Height/Weight: 5’9”/175 lbs

National Team: Canada

Year: Senior

Shoots: Right

Cole Guttman is an interesting case. He plays on Denver’s top line next to Savoie and Brink, and predictably has a lot of points in part because of it: 19 goals and 26 assists in 40 games. Unlike his linemates, however, he’s flown under the radar and likely will never play on an NHL team’s top 6. He’s steadily improved throughout college, however, and has established himself as one of Denver’s more reliable players that can produce assists and goals at a respectable pace. What’s most integral to his eventual possible NHL game, however, is his tenacity, hard work, and leadership. Guttman is one of the best forecheckers on the team, and has worn the C for all of this season. From what I’ve heard he’s a locker room favorite and absolutely deserves his captaincy. He’s not going to be playing in the NHL very soon, especially with how stacked Tampa is at the moment, but with him being a senior I expect he’ll be signing within the next few days to play in the AHL. If he does break Tampa’s roster, you can expect him to be an energetic bottom six center with some offensive upside and a potential candidate to wear a letter in the future.
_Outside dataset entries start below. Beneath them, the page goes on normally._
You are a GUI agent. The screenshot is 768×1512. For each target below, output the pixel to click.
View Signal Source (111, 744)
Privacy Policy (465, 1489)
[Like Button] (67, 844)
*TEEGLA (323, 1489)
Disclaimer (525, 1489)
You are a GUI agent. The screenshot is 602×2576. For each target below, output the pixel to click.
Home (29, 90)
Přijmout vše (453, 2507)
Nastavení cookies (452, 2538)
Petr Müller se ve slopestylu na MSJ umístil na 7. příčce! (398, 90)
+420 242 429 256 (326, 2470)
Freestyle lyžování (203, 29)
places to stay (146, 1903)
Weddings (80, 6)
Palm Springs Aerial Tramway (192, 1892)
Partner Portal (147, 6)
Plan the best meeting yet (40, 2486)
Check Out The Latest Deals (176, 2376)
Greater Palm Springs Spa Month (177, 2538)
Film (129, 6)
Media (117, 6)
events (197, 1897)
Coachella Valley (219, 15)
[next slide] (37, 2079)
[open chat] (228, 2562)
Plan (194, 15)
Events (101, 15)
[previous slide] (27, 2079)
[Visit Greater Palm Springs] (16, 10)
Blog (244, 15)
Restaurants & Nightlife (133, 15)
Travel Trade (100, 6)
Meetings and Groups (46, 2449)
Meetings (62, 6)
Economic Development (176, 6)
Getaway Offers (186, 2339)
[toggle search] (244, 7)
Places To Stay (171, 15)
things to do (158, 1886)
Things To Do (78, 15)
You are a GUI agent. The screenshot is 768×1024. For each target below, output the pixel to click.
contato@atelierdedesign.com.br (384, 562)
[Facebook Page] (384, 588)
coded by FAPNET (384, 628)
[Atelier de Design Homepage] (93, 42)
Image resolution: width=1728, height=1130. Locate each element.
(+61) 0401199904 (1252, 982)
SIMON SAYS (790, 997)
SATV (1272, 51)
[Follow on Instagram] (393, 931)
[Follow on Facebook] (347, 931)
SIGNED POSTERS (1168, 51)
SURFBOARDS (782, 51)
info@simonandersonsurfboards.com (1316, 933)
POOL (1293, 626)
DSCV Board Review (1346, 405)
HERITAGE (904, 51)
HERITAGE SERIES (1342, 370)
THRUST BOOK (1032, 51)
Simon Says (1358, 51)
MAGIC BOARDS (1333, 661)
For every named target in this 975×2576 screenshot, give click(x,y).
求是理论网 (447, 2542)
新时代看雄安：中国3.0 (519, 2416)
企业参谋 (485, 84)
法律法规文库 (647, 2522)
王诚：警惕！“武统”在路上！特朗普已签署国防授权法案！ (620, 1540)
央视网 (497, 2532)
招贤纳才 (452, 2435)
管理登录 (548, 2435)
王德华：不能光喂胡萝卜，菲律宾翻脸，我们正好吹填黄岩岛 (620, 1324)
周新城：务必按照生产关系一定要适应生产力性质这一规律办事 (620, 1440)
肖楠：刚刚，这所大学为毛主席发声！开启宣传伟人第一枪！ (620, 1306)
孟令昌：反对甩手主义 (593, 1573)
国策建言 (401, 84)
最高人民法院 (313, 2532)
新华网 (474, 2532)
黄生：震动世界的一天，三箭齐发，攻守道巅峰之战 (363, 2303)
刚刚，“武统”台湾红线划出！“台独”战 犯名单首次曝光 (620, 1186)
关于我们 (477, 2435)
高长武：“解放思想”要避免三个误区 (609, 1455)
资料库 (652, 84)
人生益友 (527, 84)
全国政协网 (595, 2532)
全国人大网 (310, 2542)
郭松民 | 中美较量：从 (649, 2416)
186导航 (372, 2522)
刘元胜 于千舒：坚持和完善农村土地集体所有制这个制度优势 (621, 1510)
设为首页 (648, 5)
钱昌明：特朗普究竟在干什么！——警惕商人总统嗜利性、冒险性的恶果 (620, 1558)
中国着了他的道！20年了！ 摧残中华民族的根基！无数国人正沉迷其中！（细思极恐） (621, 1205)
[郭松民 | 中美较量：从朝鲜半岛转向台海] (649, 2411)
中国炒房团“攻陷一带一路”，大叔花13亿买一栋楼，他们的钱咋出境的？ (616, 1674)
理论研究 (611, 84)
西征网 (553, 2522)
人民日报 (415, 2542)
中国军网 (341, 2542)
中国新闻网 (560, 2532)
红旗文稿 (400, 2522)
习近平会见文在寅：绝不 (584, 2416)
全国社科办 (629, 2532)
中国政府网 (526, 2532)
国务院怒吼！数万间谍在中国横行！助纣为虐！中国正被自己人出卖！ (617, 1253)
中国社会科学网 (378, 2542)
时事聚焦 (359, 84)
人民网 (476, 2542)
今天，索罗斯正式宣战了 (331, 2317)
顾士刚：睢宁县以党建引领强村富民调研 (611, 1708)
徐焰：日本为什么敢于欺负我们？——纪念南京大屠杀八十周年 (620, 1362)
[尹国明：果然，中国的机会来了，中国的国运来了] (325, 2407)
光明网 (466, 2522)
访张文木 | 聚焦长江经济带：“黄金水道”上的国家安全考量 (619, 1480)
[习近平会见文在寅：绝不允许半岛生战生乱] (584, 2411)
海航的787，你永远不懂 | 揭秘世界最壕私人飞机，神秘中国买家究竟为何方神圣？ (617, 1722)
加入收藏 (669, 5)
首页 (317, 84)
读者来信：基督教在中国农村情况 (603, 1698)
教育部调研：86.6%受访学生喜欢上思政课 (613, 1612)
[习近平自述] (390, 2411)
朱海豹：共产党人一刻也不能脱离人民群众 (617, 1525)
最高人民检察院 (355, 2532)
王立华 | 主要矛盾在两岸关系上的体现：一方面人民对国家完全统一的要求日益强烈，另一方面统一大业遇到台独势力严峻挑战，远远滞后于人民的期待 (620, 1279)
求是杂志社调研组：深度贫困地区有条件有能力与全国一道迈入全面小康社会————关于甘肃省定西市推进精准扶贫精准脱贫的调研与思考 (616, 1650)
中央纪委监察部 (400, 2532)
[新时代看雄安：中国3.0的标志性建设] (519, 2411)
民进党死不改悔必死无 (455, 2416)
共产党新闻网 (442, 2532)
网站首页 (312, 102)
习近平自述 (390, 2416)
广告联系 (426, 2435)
My best NHL comparison is Pierre-Edouard Bellemare.

McKade Webster (F)

Draft: 7th round, 213th overall by TBL in 2019

Height/Weight: 5’10”/185 lbs

National Team: USA

Year: Sophomore

Shoots: L

McKade Webster is one of the players that I always seem to forget is on the team. Unlike the rest of the drafted players on Denver, there’s not much that sets him apart, and he usually just seems to blend into the rotating cast of the bottom six. I will say that he’s a good forechecker and skater, but with only 6 goals and 8 assists in 38 games played, he’s presently not an NHL-level prospect. Luckily for Lightning fans, he’s only a 7th round pick, and is still just a sophomore, so he has plenty of time to grow his game, but as it stands right now I’d be surprised if Webster turns out to be anything more than an AHL journeyman. My best NHL comparison is any number of AHL injury call-ups.